▶ _INSTRUCTIONS TO FOLLOW_:
Could you update these records so that "coordinates" becomes "screen position" everywhere it appears and nothing else changes, leaving the pictures out of your answer?

----

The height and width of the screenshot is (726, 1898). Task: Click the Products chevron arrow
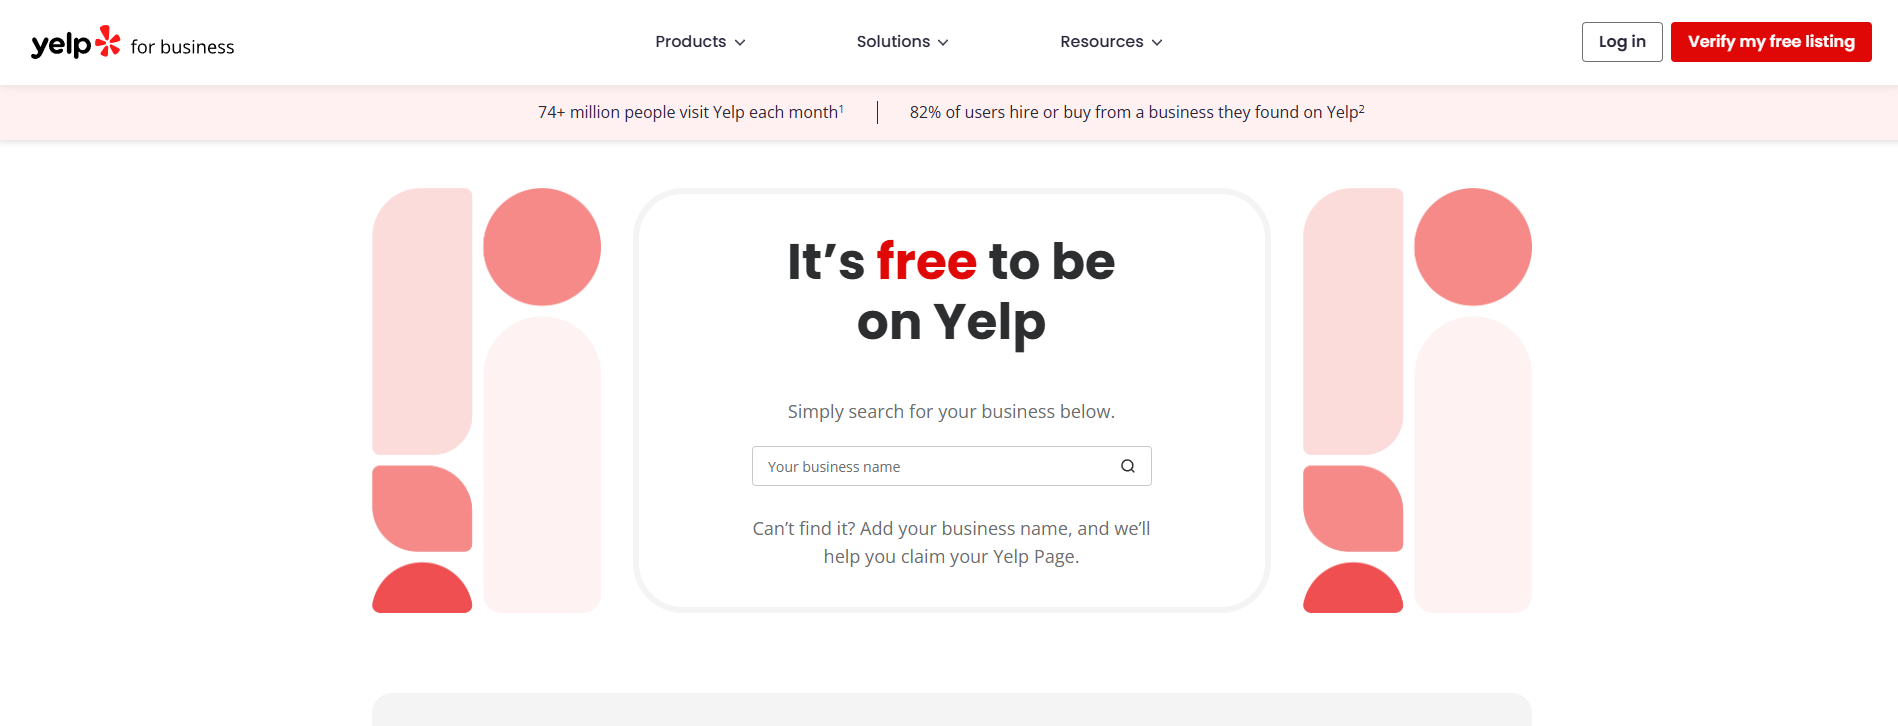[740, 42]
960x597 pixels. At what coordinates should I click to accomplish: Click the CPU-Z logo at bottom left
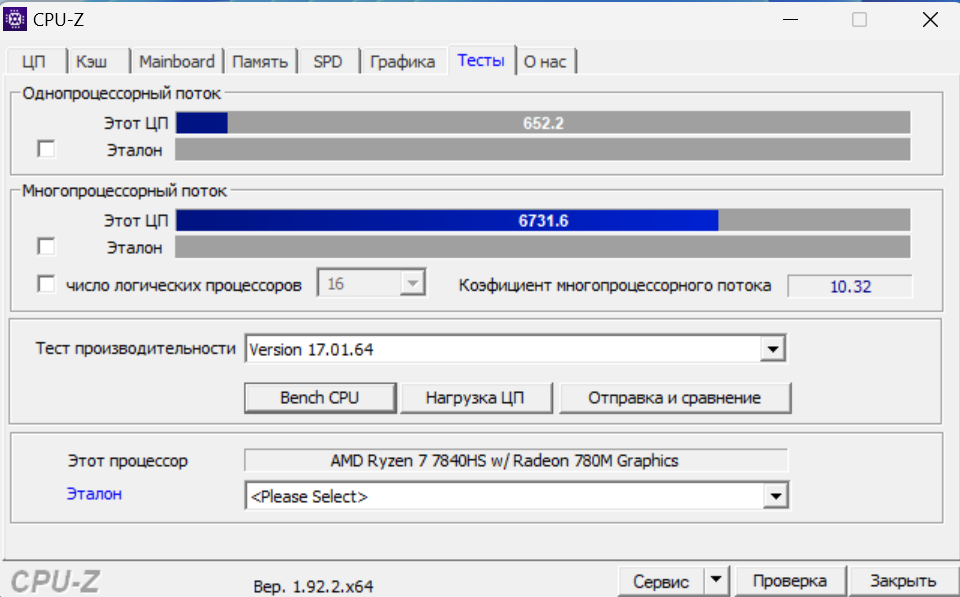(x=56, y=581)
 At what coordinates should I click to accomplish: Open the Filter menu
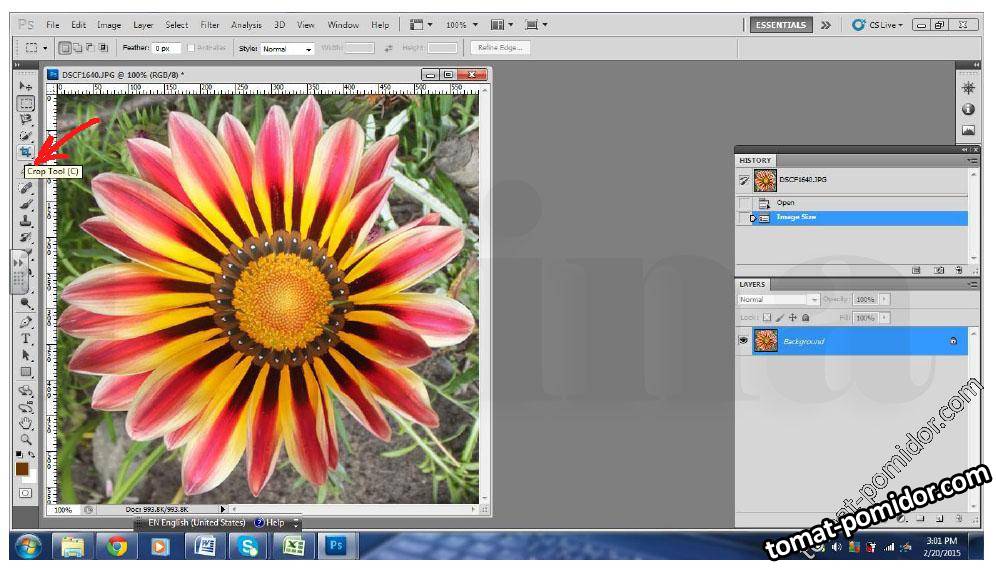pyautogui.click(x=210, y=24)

----

▶ _SOLVED EXERCISE_:
The height and width of the screenshot is (726, 1898). Task: Click the Products chevron arrow
[740, 42]
960x597 pixels. At what screen position should I click to accomplish: Click the CPU-Z logo at bottom left
(x=56, y=581)
 At what screen position should I click to accomplish: Open the Filter menu
pyautogui.click(x=210, y=24)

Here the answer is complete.